By Linzy Novotny
To the average driver timing green lights, a surefire way to improve fuel efficiency and reduce travel time, is an educated guessing game. It’s easy to learn the lights along your most frequented routes, and slow and accelerate accordingly, but once off the beaten path, you’re at the mercy of timers and traffic. Until now. Yes, there is an app for that (shudder).
Doctoral candidate Emmanouil Koukoumidis of Princeton and the Massachusetts Institute of Technology, along with the co-advisement of professors Li-Shiuan Peh of MIT and Margaret Martonosi of Princeton, have developed an app that helps a driver hit green lights instead of red, according to research Koukoumidis conducted.
“I’ve tested SignalGuru extensively in Singapore and Boston,” Koukoumidis said. “Some other researchers tested it as well and were very excited about it.”
How Does Signal Guru Predict Red Traffic Lights?
The SignalGuru utilizes green light optimal speed advisory (GLOSA) technology to detect the speed a vehicle approaching a red traffic signal should travel to avoid coming to a stop at the signal, but rather, roll up to the signal as it turns green. The program displays the amount of time until the immediate traffic signal will turn green, the amount of time until the signal will turn red again and the speed the vehicle should travel according to GLOSA. The smartphone needs to be mounted onto the vehicle’s windshield so that photos can be taken by the phone’s camera in order for a series of steps to be taken by the program to determine GLOSA.
“It is a collaborative system,” Koukoumidis said. “If some other smartphone has done all that then it can provide your smartphone with the necessary information, [which is the] predicted time that the specific light will turn green.” This is especially useful when determining the signal schedule for traffic-adaptive signals.
One obstacle Koukoumidis had to overcome was determining when pre-timed and traffic-adaptive signals would change from green to red and vice versa. Pre-timed signal intervals can be looked up in a database, while intervals of traffic-adaptive signals are predicted based on the history of settings using machine learning. This means that over time the photos taken by the phone can determine the schedule of traffic-adaptive signals and the SignalGuru can gather data about the traffic light from other smartphones that have already collected the information.

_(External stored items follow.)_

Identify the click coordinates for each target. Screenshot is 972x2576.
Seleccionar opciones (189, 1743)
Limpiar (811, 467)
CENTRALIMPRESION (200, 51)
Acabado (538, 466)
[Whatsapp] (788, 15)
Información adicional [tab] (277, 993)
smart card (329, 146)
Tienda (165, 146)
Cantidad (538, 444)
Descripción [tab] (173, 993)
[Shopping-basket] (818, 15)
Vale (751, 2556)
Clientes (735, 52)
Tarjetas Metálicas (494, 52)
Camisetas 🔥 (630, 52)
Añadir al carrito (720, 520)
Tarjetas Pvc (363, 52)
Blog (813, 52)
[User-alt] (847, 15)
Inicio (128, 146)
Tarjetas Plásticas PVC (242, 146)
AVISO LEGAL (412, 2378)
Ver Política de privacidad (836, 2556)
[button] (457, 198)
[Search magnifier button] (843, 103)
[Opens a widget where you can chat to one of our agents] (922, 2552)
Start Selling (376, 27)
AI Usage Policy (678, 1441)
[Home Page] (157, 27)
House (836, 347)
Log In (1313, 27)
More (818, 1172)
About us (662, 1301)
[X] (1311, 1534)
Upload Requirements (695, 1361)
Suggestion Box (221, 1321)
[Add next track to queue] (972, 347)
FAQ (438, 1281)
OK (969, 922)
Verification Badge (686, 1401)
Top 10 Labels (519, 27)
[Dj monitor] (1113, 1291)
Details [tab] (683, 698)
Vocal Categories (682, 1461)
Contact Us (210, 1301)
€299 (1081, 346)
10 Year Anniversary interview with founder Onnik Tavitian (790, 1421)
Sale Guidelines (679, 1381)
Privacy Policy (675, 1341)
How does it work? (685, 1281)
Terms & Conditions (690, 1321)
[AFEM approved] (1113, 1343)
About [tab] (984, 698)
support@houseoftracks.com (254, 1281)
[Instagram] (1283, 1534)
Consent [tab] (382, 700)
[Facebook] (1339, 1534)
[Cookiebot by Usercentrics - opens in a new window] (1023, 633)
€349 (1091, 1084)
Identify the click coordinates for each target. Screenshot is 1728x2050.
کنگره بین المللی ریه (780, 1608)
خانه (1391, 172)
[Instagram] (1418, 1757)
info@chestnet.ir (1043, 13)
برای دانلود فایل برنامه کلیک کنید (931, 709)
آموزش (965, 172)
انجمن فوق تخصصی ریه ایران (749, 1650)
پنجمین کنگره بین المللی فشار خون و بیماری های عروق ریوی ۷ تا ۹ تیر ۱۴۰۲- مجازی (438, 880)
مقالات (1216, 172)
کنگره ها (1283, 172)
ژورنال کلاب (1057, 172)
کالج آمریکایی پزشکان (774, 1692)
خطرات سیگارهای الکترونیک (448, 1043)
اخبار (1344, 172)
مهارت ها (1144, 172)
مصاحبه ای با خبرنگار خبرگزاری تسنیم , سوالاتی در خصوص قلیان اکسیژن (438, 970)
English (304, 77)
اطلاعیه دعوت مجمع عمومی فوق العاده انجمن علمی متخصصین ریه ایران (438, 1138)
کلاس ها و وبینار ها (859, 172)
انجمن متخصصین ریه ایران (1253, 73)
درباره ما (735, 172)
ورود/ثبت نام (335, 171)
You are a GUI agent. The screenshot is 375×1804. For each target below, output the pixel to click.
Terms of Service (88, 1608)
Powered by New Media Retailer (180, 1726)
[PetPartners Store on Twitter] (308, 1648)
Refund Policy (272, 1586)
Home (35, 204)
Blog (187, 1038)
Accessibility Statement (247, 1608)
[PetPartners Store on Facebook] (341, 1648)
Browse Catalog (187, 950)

According to Koukoumidis’ research, the SignalGuru comes within 0.66 seconds of the time lights will turn green for pre-timed signals and within 2.45 seconds for traffic-adaptive signals.
Koukoumidis compared the costs of the SignalGuru to alternative ways of determining traffic scheduling, but only one other device is able to determine the predictability, offer continuous advisory and advance advisory, just as the SignalGuru does. The Audi Travolution meets these needs, but comes at the cost of owning an Audi.
When Will Signal Guru’s Green Light Giving Traffic Software Be Available?
Although the SignalGuru shows a lot of promise, “SignalGuru is still in the prototype stage,” Koukoumidis cautions. “We are looking into making it available commercially as we have received very good traction so far. Many users ranging from regular U.S. drivers to truck drivers from Australia have already contacted us and requested information about downloading the SignalGuru application.”
“We are definitely interested in making it available and we will try to do that as soon as possible,” Koukoumidis said.